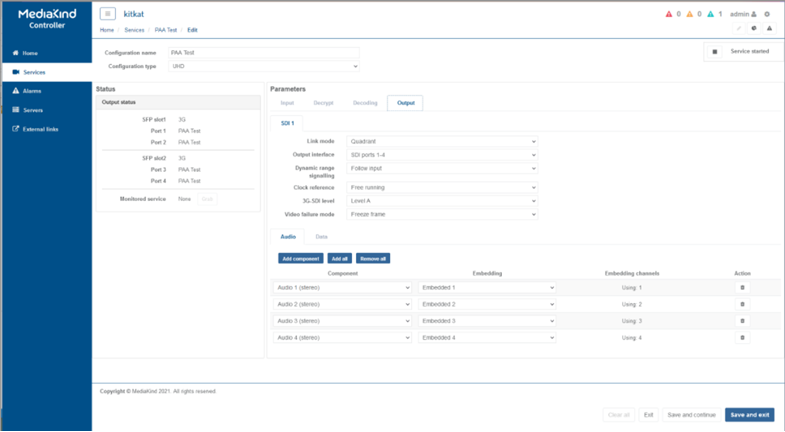Open the Video failure mode dropdown

(442, 214)
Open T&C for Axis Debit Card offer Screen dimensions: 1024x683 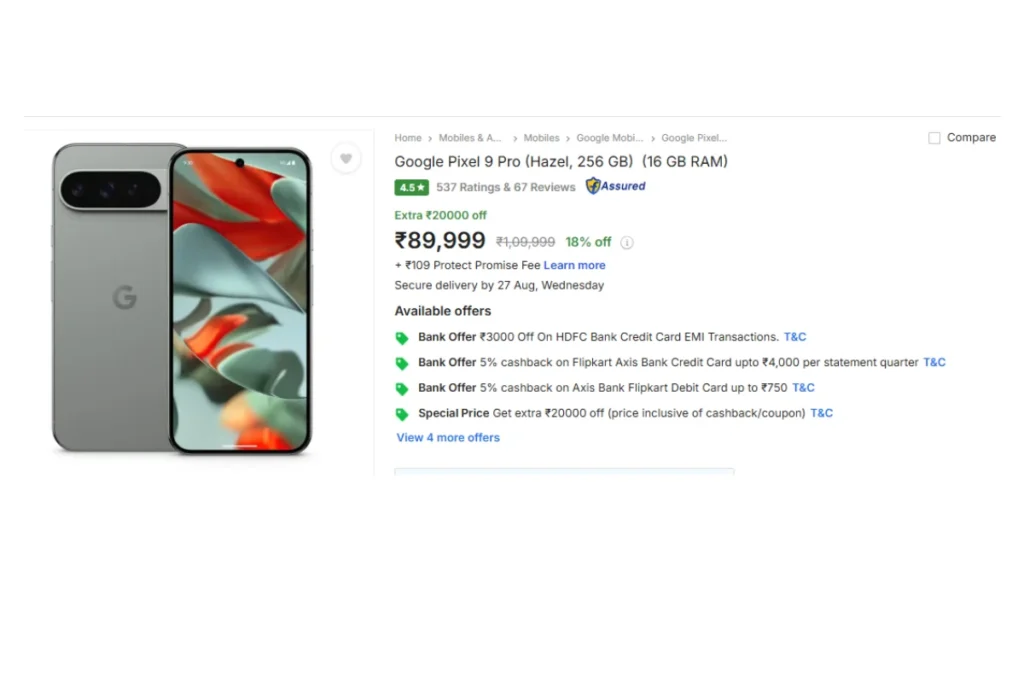pos(803,388)
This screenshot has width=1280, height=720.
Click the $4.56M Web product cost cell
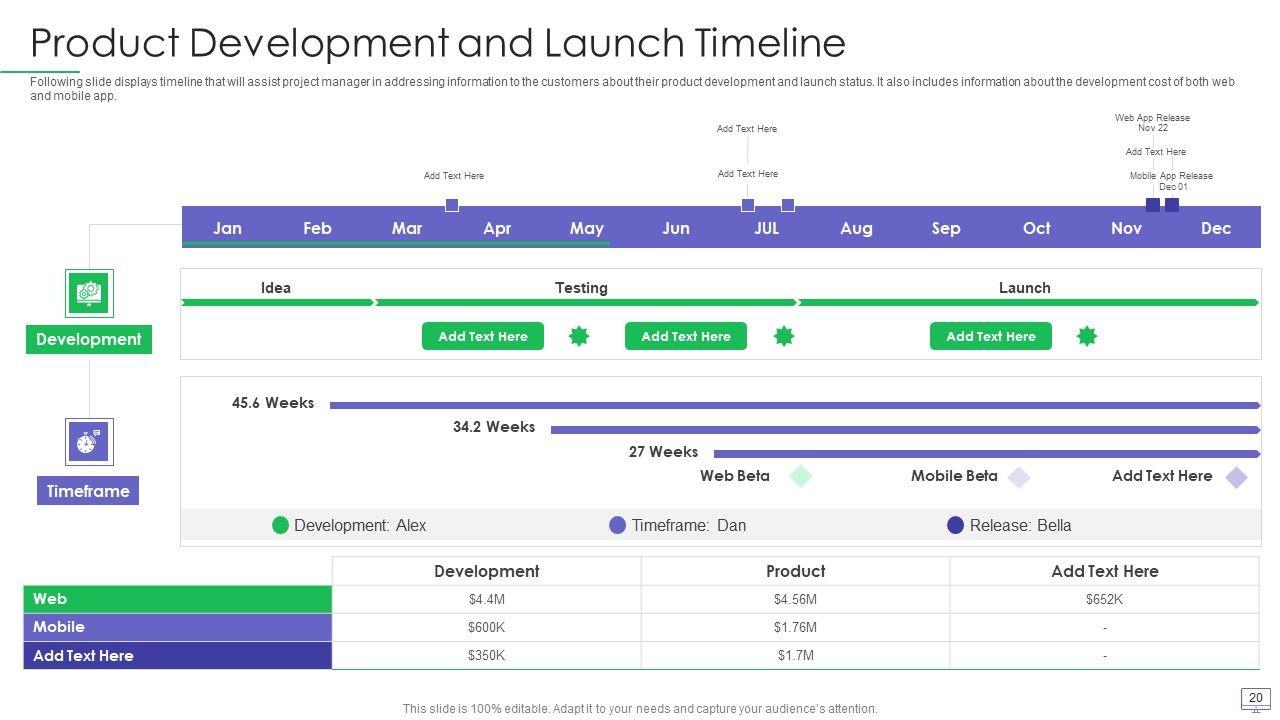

• • •

**ASSIGNED TASK:**
Print, exactly and without pictures, the lines from the one holding "This screenshot has width=1280, height=720." through the last line of the entries above, both included.

**FINISHED EXERCISE:**
This screenshot has width=1280, height=720.
Click the $4.56M Web product cost cell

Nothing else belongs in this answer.